BONNE ANNE ET BONNE SANTE. Tu fais le clone de l'Ile au Trésor Robert Louis Stevenson. Tu 'a fait rêver. Il y'a un moment ou je me suis dit : elle se repose sous le figuier avec le temps qu'il faisait le soir du réveillon !....il y a quelque chose qui ne va pas. Robert Louis Stevenson nous a fait rêver en première année secondaire 1966 pour dire à la fin du livre ce n'était qu'un rêve....oh la haine MDR

Une vie qui n'était pas un reve,ne mérite pas d'etre vécue...!Contrat programme...l'idée!!

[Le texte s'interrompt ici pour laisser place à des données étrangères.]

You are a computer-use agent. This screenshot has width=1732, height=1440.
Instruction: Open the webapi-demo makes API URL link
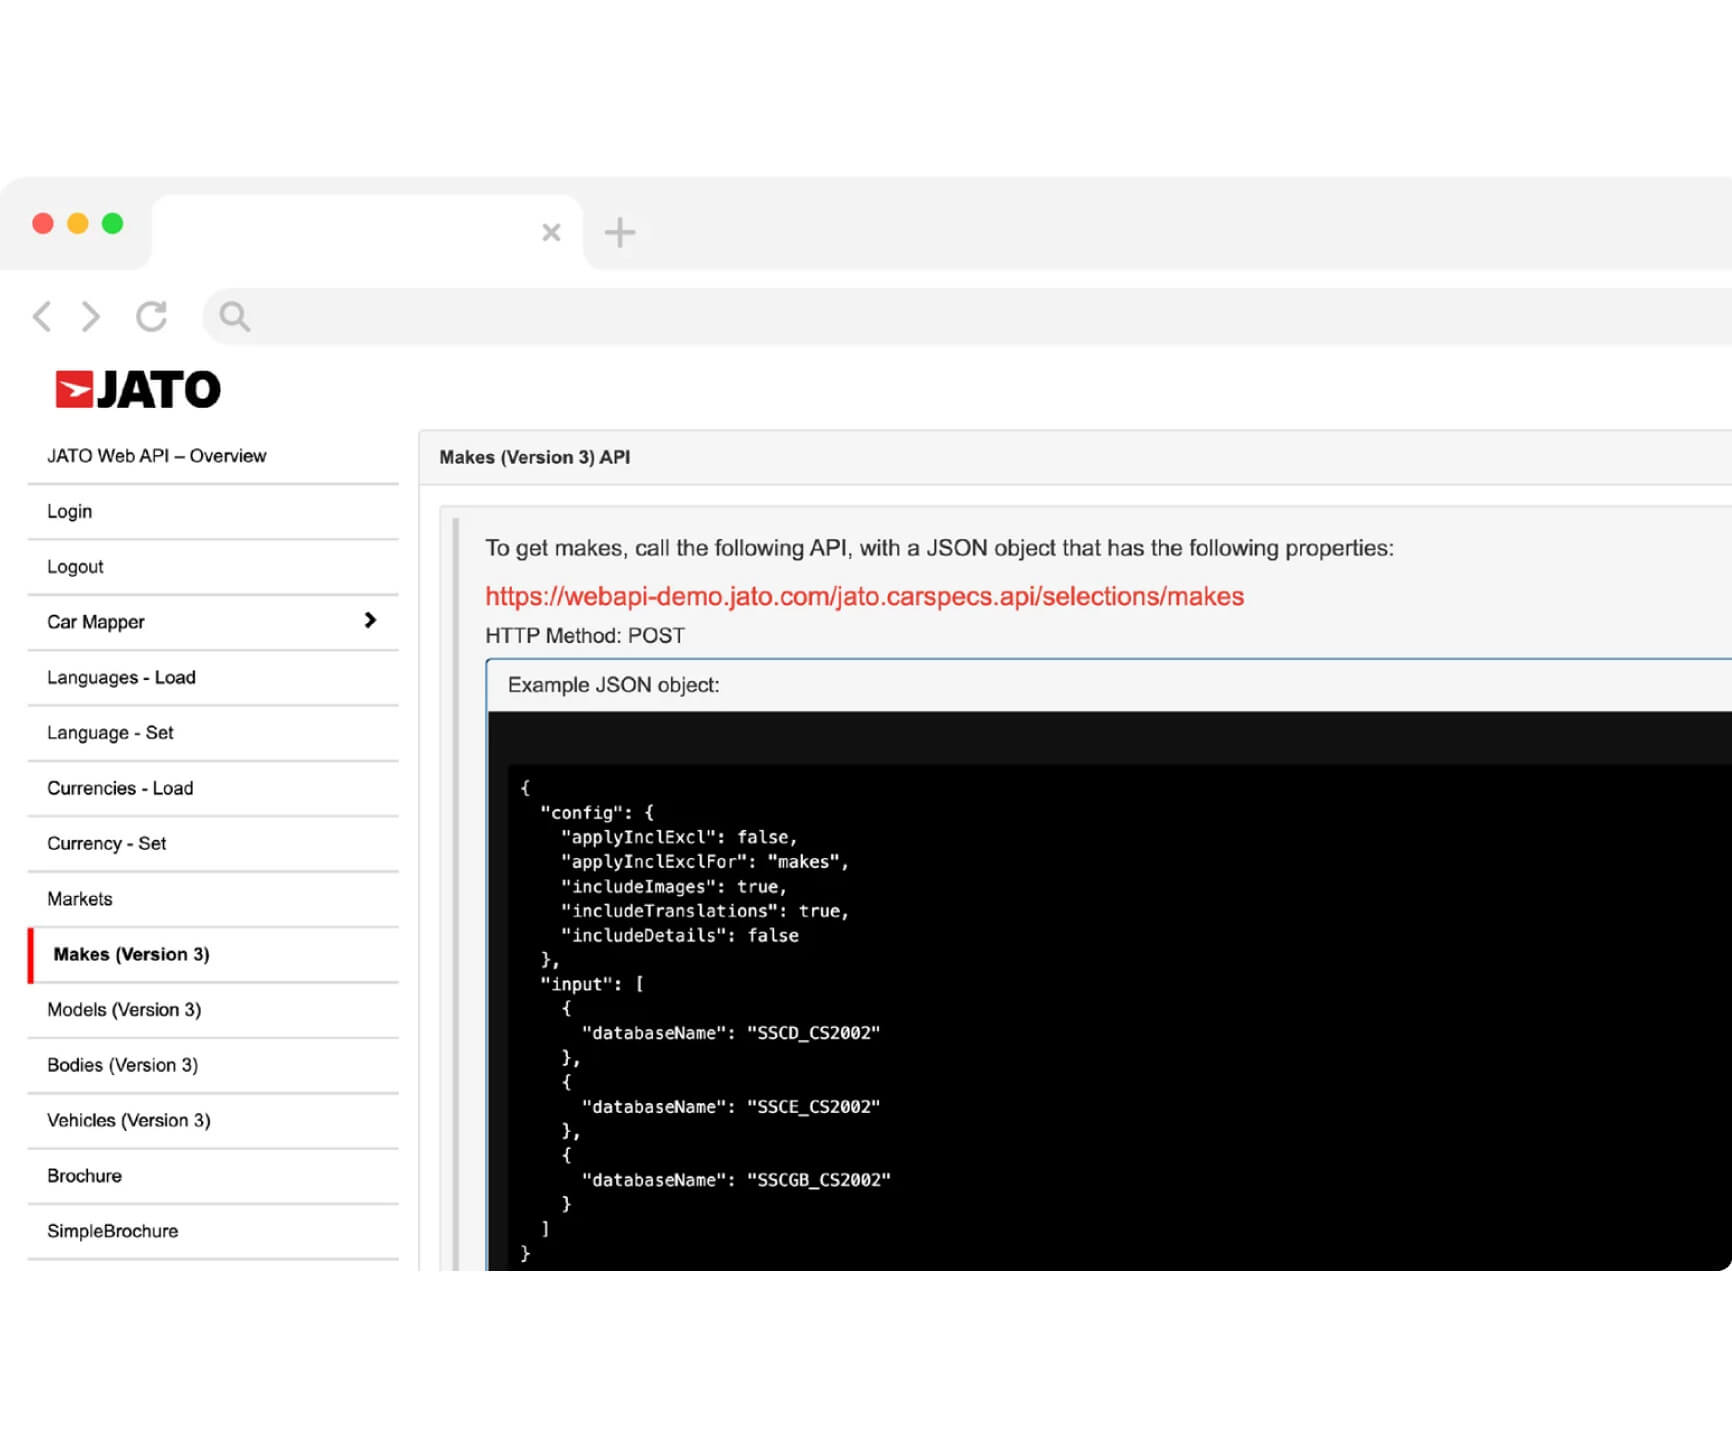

Quel rêve merveilleux qui mêle elgar3a aux grosses pastèques fin décembre, mais c'est encore pitoresque quand on descent vers le fond ténèbreux d'un toufri ,sans oublier de s'abriter contre le soleil d'été dans une tasota ...j'ai bien senti l'odeur du hamri de ma région... mille merci pour ce beau rêve, et bonne année 2021.

Bonne année 2021...........Que du bonheur

Bjr Professeure.Bon début d'une bonne et heureuse année pleine de joie et de bonhheur à tous les citoyens du monde.Par je ne sais quel effet de votre narration,je me suis projeté dans votre monde onirique enchanteur qui existe pourtant.Vous m'avez,le temps de la lecture de votre émouvant texte,ramené au paradis perdu: Doukkala dont je suis originaire.Je regrette vraiment de ne pas avoir fêté,au moins une fois,une nouvelle année à la marocaine et non à l'occidentale.Mais si Dieu nous prête vie,je le ferais et je dirais à mes amis de le faire.La chute de votre récit est très originale,mais j'aurais préféré que votre rêve-fête fût bien réel pour donner le bon exemple à plus d'un.Bonne année et bon week-end Professeure.

Bonjour Soumaya,et bonne année pleine de bonnes choses . Dès de début de la lecture de ton article j'ai pensé à un rêve..(on ne peut pas voir un champ de pastèques le jour de la St Sylvestre ,ni même l'une tborida à Minuit. La plaine de Doukkala est tellement bien décrite qu'on se croirait dans le paysage d'Alice. Tu n'es jamais à court d'idée Soumaya.

encore une detracté . la crise nous tue nous les restaurateurs

Meilleus voeux pour 2021. Que du bonheur in cha Allah.